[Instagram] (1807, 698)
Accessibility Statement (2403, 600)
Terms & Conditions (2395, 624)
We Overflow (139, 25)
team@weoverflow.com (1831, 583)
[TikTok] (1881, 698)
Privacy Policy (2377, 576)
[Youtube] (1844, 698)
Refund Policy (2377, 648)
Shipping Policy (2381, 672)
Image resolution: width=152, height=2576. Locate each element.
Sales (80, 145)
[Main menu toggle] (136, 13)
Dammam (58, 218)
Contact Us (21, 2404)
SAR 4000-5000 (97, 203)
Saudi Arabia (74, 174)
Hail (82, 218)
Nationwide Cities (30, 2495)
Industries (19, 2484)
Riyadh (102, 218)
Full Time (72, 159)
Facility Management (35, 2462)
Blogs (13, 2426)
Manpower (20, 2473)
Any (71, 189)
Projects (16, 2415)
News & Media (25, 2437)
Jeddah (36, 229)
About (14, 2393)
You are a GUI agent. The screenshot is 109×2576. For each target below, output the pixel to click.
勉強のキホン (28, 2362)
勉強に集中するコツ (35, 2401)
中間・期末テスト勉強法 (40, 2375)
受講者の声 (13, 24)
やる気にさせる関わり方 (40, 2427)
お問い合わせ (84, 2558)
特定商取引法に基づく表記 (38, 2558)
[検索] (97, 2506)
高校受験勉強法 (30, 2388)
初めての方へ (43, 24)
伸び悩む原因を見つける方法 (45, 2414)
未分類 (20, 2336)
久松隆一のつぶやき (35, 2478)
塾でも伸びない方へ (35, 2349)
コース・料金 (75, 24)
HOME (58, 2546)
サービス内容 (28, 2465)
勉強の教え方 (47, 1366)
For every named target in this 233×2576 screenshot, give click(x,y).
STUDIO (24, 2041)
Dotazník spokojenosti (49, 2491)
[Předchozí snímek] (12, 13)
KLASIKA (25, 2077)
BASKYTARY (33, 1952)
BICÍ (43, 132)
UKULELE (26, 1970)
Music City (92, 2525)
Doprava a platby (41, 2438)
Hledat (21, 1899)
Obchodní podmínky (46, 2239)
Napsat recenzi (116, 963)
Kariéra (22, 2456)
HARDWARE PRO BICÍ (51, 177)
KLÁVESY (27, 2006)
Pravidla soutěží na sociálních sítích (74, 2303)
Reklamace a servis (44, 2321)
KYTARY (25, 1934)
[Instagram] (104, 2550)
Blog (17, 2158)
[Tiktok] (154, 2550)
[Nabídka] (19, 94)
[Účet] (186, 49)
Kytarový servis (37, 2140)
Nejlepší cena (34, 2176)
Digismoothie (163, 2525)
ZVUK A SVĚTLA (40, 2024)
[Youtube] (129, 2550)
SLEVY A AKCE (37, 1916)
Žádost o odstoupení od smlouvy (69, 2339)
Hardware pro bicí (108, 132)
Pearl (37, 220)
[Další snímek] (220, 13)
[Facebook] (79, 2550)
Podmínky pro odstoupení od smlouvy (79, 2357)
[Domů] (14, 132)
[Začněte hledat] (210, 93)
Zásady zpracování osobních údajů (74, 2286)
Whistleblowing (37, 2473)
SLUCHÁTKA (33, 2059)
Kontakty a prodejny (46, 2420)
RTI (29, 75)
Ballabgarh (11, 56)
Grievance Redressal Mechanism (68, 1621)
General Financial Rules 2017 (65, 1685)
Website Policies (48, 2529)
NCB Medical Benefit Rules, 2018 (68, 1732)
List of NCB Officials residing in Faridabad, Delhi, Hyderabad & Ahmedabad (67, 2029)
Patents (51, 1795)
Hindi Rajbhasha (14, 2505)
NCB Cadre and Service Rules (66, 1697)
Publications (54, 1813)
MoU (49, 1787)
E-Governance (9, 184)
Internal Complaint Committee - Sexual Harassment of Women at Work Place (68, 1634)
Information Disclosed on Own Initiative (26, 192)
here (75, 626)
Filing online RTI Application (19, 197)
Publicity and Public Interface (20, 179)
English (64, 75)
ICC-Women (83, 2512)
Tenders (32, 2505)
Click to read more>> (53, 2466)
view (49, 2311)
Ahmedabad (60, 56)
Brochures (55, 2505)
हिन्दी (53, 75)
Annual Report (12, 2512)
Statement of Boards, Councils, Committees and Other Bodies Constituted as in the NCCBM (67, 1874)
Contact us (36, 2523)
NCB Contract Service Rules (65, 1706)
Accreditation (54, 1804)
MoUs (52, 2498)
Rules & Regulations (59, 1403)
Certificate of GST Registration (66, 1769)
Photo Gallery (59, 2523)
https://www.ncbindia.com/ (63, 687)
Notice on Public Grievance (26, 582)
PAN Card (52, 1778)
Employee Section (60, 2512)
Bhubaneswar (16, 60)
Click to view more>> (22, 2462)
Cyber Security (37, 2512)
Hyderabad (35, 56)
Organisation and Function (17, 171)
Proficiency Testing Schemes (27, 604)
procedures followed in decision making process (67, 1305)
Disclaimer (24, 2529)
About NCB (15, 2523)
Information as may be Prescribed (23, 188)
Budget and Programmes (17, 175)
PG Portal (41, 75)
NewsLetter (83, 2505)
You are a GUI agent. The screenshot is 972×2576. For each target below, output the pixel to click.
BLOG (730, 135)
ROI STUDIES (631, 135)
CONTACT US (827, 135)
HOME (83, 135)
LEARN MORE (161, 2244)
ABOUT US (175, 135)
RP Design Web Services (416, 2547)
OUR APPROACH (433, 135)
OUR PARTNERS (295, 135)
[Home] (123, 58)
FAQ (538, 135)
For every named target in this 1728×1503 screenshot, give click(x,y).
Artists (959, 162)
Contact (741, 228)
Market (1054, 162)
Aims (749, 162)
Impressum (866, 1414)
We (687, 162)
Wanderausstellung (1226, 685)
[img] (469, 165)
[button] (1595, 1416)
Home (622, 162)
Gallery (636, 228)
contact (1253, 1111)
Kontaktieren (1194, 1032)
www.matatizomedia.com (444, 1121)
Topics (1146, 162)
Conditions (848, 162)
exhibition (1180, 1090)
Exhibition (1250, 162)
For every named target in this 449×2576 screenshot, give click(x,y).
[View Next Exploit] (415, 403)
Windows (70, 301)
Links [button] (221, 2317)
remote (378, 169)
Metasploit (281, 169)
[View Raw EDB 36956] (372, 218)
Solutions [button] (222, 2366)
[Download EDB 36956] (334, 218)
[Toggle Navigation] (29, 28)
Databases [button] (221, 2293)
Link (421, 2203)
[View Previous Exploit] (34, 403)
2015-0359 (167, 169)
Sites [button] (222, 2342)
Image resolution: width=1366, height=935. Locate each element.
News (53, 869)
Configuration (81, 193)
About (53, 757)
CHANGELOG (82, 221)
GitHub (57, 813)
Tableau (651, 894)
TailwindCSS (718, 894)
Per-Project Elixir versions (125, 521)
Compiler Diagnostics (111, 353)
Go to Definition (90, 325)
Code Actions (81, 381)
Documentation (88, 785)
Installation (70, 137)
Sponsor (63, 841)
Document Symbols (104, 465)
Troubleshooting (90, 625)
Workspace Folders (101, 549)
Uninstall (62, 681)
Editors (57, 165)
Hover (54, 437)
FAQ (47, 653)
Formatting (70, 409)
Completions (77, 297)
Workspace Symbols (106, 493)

■ ■ ■ ■

Problem statement -
Transcribe the records above with every character unchanged.

Solution to this task -
[Instagram] (1807, 698)
Accessibility Statement (2403, 600)
Terms & Conditions (2395, 624)
We Overflow (139, 25)
team@weoverflow.com (1831, 583)
[TikTok] (1881, 698)
Privacy Policy (2377, 576)
[Youtube] (1844, 698)
Refund Policy (2377, 648)
Shipping Policy (2381, 672)
Image resolution: width=152, height=2576. Locate each element.
Sales (80, 145)
[Main menu toggle] (136, 13)
Dammam (58, 218)
Contact Us (21, 2404)
SAR 4000-5000 (97, 203)
Saudi Arabia (74, 174)
Hail (82, 218)
Nationwide Cities (30, 2495)
Industries (19, 2484)
Riyadh (102, 218)
Full Time (72, 159)
Facility Management (35, 2462)
Blogs (13, 2426)
Manpower (20, 2473)
Any (71, 189)
Projects (16, 2415)
News & Media (25, 2437)
Jeddah (36, 229)
About (14, 2393)
You are a GUI agent. The screenshot is 109×2576. For each target below, output the pixel to click.
勉強のキホン (28, 2362)
勉強に集中するコツ (35, 2401)
中間・期末テスト勉強法 (40, 2375)
受講者の声 (13, 24)
やる気にさせる関わり方 (40, 2427)
お問い合わせ (84, 2558)
特定商取引法に基づく表記 (38, 2558)
[検索] (97, 2506)
高校受験勉強法 (30, 2388)
初めての方へ (43, 24)
伸び悩む原因を見つける方法 (45, 2414)
未分類 (20, 2336)
久松隆一のつぶやき (35, 2478)
塾でも伸びない方へ (35, 2349)
コース・料金 (75, 24)
HOME (58, 2546)
サービス内容 (28, 2465)
勉強の教え方 (47, 1366)
For every named target in this 233×2576 screenshot, give click(x,y).
STUDIO (24, 2041)
Dotazník spokojenosti (49, 2491)
[Předchozí snímek] (12, 13)
KLASIKA (25, 2077)
BASKYTARY (33, 1952)
BICÍ (43, 132)
UKULELE (26, 1970)
Music City (92, 2525)
Doprava a platby (41, 2438)
Hledat (21, 1899)
Obchodní podmínky (46, 2239)
Napsat recenzi (116, 963)
Kariéra (22, 2456)
HARDWARE PRO BICÍ (51, 177)
KLÁVESY (27, 2006)
Pravidla soutěží na sociálních sítích (74, 2303)
Reklamace a servis (44, 2321)
KYTARY (25, 1934)
[Instagram] (104, 2550)
Blog (17, 2158)
[Tiktok] (154, 2550)
[Nabídka] (19, 94)
[Účet] (186, 49)
Kytarový servis (37, 2140)
Nejlepší cena (34, 2176)
Digismoothie (163, 2525)
ZVUK A SVĚTLA (40, 2024)
[Youtube] (129, 2550)
SLEVY A AKCE (37, 1916)
Žádost o odstoupení od smlouvy (69, 2339)
Hardware pro bicí (108, 132)
Pearl (37, 220)
[Další snímek] (220, 13)
[Facebook] (79, 2550)
Podmínky pro odstoupení od smlouvy (79, 2357)
[Domů] (14, 132)
[Začněte hledat] (210, 93)
Zásady zpracování osobních údajů (74, 2286)
Whistleblowing (37, 2473)
SLUCHÁTKA (33, 2059)
Kontakty a prodejny (46, 2420)
RTI (29, 75)
Ballabgarh (11, 56)
Grievance Redressal Mechanism (68, 1621)
General Financial Rules 2017 (65, 1685)
Website Policies (48, 2529)
NCB Medical Benefit Rules, 2018 (68, 1732)
List of NCB Officials residing in Faridabad, Delhi, Hyderabad & Ahmedabad (67, 2029)
Patents (51, 1795)
Hindi Rajbhasha (14, 2505)
NCB Cadre and Service Rules (66, 1697)
Publications (54, 1813)
MoU (49, 1787)
E-Governance (9, 184)
Internal Complaint Committee - Sexual Harassment of Women at Work Place (68, 1634)
Information Disclosed on Own Initiative (26, 192)
here (75, 626)
Filing online RTI Application (19, 197)
Publicity and Public Interface (20, 179)
English (64, 75)
ICC-Women (83, 2512)
Tenders (32, 2505)
Click to read more>> (53, 2466)
view (49, 2311)
Ahmedabad (60, 56)
Brochures (55, 2505)
हिन्दी (53, 75)
Annual Report (12, 2512)
Statement of Boards, Councils, Committees and Other Bodies Constituted as in the NCCBM (67, 1874)
Contact us (36, 2523)
NCB Contract Service Rules (65, 1706)
Accreditation (54, 1804)
MoUs (52, 2498)
Rules & Regulations (59, 1403)
Certificate of GST Registration (66, 1769)
Photo Gallery (59, 2523)
https://www.ncbindia.com/ (63, 687)
Notice on Public Grievance (26, 582)
PAN Card (52, 1778)
Employee Section (60, 2512)
Bhubaneswar (16, 60)
Click to view more>> (22, 2462)
Cyber Security (37, 2512)
Hyderabad (35, 56)
Organisation and Function (17, 171)
Proficiency Testing Schemes (27, 604)
procedures followed in decision making process (67, 1305)
Disclaimer (24, 2529)
About NCB (15, 2523)
Information as may be Prescribed (23, 188)
Budget and Programmes (17, 175)
PG Portal (41, 75)
NewsLetter (83, 2505)
You are a GUI agent. The screenshot is 972×2576. For each target below, output the pixel to click.
BLOG (730, 135)
ROI STUDIES (631, 135)
CONTACT US (827, 135)
HOME (83, 135)
LEARN MORE (161, 2244)
ABOUT US (175, 135)
RP Design Web Services (416, 2547)
OUR APPROACH (433, 135)
OUR PARTNERS (295, 135)
[Home] (123, 58)
FAQ (538, 135)
For every named target in this 1728×1503 screenshot, give click(x,y).
Artists (959, 162)
Contact (741, 228)
Market (1054, 162)
Aims (749, 162)
Impressum (866, 1414)
We (687, 162)
Wanderausstellung (1226, 685)
[img] (469, 165)
[button] (1595, 1416)
Home (622, 162)
Gallery (636, 228)
contact (1253, 1111)
Kontaktieren (1194, 1032)
www.matatizomedia.com (444, 1121)
Topics (1146, 162)
Conditions (848, 162)
exhibition (1180, 1090)
Exhibition (1250, 162)
For every named target in this 449×2576 screenshot, give click(x,y).
[View Next Exploit] (415, 403)
Windows (70, 301)
Links [button] (221, 2317)
remote (378, 169)
Metasploit (281, 169)
[View Raw EDB 36956] (372, 218)
Solutions [button] (222, 2366)
[Download EDB 36956] (334, 218)
[Toggle Navigation] (29, 28)
Databases [button] (221, 2293)
Link (421, 2203)
[View Previous Exploit] (34, 403)
2015-0359 (167, 169)
Sites [button] (222, 2342)
Image resolution: width=1366, height=935. Locate each element.
News (53, 869)
Configuration (81, 193)
About (53, 757)
CHANGELOG (82, 221)
GitHub (57, 813)
Tableau (651, 894)
TailwindCSS (718, 894)
Per-Project Elixir versions (125, 521)
Compiler Diagnostics (111, 353)
Go to Definition (90, 325)
Code Actions (81, 381)
Documentation (88, 785)
Installation (70, 137)
Sponsor (63, 841)
Document Symbols (104, 465)
Troubleshooting (90, 625)
Workspace Folders (101, 549)
Uninstall (62, 681)
Editors (57, 165)
Hover (54, 437)
FAQ (47, 653)
Formatting (70, 409)
Completions (77, 297)
Workspace Symbols (106, 493)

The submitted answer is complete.